Special Precautions: Abrupt withdrawal in epileptic patients may precipitate status epilepticus. Dizziness and somnolence, confusion, loss of consciousness, and mental impairment reported, exercise caution until patient is familiar with the potential effects of the drug. Increased systemic concentration with opioids. Monitor for signs of central nervous system (CNS) depression (eg somnolence, sedation, respiratory depression). Suicidal ideation and behavior reported. Emotional lability (primarily behavioral problems), hostility, thought disorder, and hyperkinesia reported in pediatric patients with epilepsy 3-12 years of age. Severe, life-threatening, systemic hypersensitivity reactions such as drug rash with eosinophilia and systemic symptoms (DRESS) reported. Anaphylaxis reported. Abuse and dependence reported, carefully evaluate patients for a history of drug abuse and monitor for possible signs of abuse. Severe respiratory depression, patients with concomitant use of CNS depressants, compromised respiratory function, respiratory or neurological disease, renal impairment, and the elderly may be at a higher risk. Increased risk of CNS depression and death when concomitantly used with opioids or other CNS depressants. Pregnancy and Lactation, gabapentin crosses the human placenta and is excreted in breast milk. Gabapentin should be used during pregnancy only if the potential benefit to the mother clearly outweighs the potential risk to the fetus.

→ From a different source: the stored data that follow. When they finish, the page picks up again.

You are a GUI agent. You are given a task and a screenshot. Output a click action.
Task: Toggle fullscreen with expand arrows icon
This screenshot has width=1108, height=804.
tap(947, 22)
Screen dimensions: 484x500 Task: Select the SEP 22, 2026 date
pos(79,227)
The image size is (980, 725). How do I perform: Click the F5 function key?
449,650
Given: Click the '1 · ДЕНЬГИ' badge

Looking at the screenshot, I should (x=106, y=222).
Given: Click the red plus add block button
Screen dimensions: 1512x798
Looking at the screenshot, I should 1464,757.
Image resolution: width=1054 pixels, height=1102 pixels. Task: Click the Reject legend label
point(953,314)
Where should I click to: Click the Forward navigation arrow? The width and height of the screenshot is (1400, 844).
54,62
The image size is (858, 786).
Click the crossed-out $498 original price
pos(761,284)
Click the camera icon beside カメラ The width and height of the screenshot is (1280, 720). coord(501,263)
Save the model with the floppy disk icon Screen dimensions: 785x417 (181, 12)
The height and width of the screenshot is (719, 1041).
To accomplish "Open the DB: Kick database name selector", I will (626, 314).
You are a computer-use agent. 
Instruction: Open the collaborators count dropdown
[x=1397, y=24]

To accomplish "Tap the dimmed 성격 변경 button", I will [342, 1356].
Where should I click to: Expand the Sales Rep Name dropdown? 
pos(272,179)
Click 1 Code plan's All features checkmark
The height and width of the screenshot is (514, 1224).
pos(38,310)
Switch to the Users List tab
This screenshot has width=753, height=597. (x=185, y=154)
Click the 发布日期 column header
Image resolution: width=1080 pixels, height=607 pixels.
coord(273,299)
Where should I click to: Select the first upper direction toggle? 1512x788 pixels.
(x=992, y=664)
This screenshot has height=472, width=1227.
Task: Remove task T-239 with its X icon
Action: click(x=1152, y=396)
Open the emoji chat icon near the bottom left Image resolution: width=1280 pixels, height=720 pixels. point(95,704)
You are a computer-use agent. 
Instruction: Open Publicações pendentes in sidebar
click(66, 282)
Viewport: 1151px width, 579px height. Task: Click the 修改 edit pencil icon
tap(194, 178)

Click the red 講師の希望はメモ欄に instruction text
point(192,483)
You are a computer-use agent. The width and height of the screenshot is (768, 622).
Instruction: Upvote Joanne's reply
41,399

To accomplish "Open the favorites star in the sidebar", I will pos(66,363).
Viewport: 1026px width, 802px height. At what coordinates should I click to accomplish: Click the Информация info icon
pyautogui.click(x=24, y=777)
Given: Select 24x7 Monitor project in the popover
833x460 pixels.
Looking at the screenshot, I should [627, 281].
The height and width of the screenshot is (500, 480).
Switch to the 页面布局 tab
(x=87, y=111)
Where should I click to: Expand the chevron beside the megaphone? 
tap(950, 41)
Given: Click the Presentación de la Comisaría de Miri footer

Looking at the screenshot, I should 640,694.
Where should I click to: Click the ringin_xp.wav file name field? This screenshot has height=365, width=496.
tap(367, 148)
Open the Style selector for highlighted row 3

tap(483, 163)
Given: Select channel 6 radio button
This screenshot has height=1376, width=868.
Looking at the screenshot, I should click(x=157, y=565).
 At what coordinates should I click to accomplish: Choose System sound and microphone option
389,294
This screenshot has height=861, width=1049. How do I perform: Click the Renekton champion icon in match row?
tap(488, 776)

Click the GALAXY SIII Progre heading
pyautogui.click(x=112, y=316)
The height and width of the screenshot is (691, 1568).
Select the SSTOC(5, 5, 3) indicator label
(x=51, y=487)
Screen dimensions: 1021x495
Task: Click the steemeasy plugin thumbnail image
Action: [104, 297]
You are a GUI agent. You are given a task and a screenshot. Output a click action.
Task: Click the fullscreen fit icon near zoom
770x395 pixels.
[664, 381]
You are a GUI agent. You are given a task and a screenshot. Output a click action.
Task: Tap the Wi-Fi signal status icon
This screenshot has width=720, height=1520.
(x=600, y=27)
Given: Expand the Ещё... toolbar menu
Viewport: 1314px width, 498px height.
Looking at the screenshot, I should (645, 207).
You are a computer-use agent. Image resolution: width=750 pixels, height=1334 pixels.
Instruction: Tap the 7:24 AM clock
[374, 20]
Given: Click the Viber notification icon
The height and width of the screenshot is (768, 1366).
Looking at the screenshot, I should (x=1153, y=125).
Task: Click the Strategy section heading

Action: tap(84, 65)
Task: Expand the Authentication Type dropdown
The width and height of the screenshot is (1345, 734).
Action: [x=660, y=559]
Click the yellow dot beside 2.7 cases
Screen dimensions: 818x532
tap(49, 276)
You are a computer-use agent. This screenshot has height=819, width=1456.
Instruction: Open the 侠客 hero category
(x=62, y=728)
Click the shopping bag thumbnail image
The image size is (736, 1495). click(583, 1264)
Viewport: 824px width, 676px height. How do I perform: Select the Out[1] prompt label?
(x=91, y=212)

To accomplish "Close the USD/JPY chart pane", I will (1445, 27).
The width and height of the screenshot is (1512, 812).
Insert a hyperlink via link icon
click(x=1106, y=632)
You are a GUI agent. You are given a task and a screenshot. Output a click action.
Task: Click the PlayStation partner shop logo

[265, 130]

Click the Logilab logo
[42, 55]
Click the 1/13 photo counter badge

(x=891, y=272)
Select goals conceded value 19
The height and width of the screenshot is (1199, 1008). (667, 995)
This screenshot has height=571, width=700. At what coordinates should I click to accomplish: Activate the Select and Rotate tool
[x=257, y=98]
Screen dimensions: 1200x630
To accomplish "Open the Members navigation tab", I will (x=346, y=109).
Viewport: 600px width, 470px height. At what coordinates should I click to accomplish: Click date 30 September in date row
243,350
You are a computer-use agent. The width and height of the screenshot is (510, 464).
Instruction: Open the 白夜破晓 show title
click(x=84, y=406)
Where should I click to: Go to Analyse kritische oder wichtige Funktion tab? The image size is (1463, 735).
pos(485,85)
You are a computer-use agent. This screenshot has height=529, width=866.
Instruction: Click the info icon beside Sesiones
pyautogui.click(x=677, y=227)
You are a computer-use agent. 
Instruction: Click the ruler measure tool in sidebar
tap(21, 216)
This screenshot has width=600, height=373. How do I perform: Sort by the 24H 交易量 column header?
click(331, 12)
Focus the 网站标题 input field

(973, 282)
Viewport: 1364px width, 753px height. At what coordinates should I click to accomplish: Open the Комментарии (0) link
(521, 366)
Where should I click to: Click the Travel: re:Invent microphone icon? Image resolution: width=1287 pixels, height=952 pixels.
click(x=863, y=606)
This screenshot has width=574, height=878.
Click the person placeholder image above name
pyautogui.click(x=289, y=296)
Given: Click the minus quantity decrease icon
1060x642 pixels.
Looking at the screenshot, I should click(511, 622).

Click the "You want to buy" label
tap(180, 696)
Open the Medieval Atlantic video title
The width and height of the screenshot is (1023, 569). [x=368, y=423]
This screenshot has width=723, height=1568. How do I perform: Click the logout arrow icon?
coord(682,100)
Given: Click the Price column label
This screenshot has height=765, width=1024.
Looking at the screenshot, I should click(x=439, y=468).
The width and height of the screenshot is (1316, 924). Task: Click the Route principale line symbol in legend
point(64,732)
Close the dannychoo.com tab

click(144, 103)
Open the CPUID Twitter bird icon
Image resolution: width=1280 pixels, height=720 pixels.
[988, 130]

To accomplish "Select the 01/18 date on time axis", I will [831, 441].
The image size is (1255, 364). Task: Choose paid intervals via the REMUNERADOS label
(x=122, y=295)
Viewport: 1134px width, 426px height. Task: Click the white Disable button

Do not drive a car or operate potentially dangerous machinery until it is known that the medication does not affect ability to engage in these activities.

Adverse reactions: Abdominal pain, back pain, fatigue, fever, headache, viral infection; vasodilation; constipation, dental abnormalities, diarrhea, dyspepsia, increased appetite, dry mouth or throat, nausea and/or vomiting; leukopenia, decreased White Blood Cells; peripheral edema, increased weight; fracture, myalgia; amnesia, ataxia, confusion, abnormal coordination, depression, dizziness, dysarthria, emotional lability, insomnia, nervousness, nystagmus, somnolence, abnormal thinking, tremor, twitching; coughing, pharyngitis, rhinitis; abrasion, acne, pruritus, rash; amblyopia, diplopia; impotence; asthenia, malaise, facial edema; hypertension; flatulence, anorexia, gingivitis; purpura; arthralgia; vertigo, hyperkinesia; increased, decreased, or absent reflexes; paresthesia, anxiety, hostility; pneumonia, urinary tract infection, visual disturbances, bronchitis, respiratory infection

Drug Interactions: Increased systemic concentration with morphine. Increased risk of central nervous system (CNS) depression and death when concomitantly used with opioids or other CNS depressants. Reduced bioavailability with antacids containing aluminum and magnesium, take gabapentin 2 hours following antacid administration. Slight decrease in renal excretion with cimetidine. False-positive readings with the Ames N-Multistix SG dipstick test. To determine urinary protein, the more specific sulfosalicylic acid precipitation procedure is recommended.

Presentation and Packing: Capsules in blister packs 300 mg x 100’s, 400 mg x 100’s. Capsules in bottles 300 mg x 100’s, 400 mg x 100’s.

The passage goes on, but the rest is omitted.